NerdMiner – Public-Pool.io Shares Stalled
Warning — Should be addressed soon
Symptoms
- On-device `Valid Shares` counter froze (e.g. at `47`) and hasn't moved for 30+ minutes
- On-device `Hashrate` display oscillates between `0 kH/s` and `~76 kH/s` on a 10-30 second cycle
- Wall power draw is steady ~5 W and the BM1387 / BM1366 is warm — chip hashing, pool not crediting
- `web.public-pool.io` worker dashboard shows the `bc1q...` address online with `0 H/s` 5-minute average and `0` accepted shares in the last hour
- Block height + BTC ticker continue to refresh on the idle screen — confirms WiFi/DNS/HTTPS are healthy
- Serial console at `115200` baud shows repeated `mining.submit` lines followed by pool replies of `{"result": false, "error": [23, "Low difficulty share", null]}` or `[24, "Stale share", null]`
- Multiple NerdMiners on the same LAN against `public-pool.io:21496` stalled at the same time (consistent with GitHub `BitMaker-hub/NerdMiner_v2` issue #247)

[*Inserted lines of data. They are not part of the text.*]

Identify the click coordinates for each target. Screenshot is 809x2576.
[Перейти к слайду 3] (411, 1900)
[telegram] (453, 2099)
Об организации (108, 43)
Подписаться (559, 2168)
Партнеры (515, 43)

- Switching to `solo.ckpool.org:3333` or `pool.nerdminers.org:3333` immediately resumes share submission
- Restarting the device gives a temporary 5-30 minute burst of accepted shares before stalling again
- No physical changes (no firmware flash, no PSU swap, no overclock) preceded the stall — config-stable miner stopped getting credit
Step-by-Step Fix
Confirm the device is hashing. Watch the NerdMiner display — `Hashrate` should cycle between `0 kH/s` and `~50-78 kH/s` and wall power draw should be ~5 W. If it sits permanently at `0 kH/s` or 0.5 W, this is a different fault class (display / WiFi / chip), not a vardiff stall. Open the NerdMinerAP captive portal to verify settings: power-cycle while holding `BOOT`, connect to the `NerdMinerAP` network, browse to `http://192.168.4.1`, read the `Pool URL` and `Pool Port` fields. Confirm `public-pool.io` + `21496` to verify this is the documented stall — if you're on a different pool, see Diagnostic Steps to isolate.
Switch to a NerdMiner-tuned pool. In NerdMinerAP, change `Pool URL` to `pool.nerdminers.org` and `Pool Port` to `3333`. Leave the `bc1q...` BTC address unchanged. Password remains `x`. Save / Apply, the device reboots into the new config. Within 60 seconds the on-device `Valid Shares` counter should resume incrementing — watch for 5 minutes to confirm the counter rises by at least 2-3 shares. This pool is configured specifically for ESP32-class hashrates with a fixed low-diff floor that NerdMiner firmware handles cleanly.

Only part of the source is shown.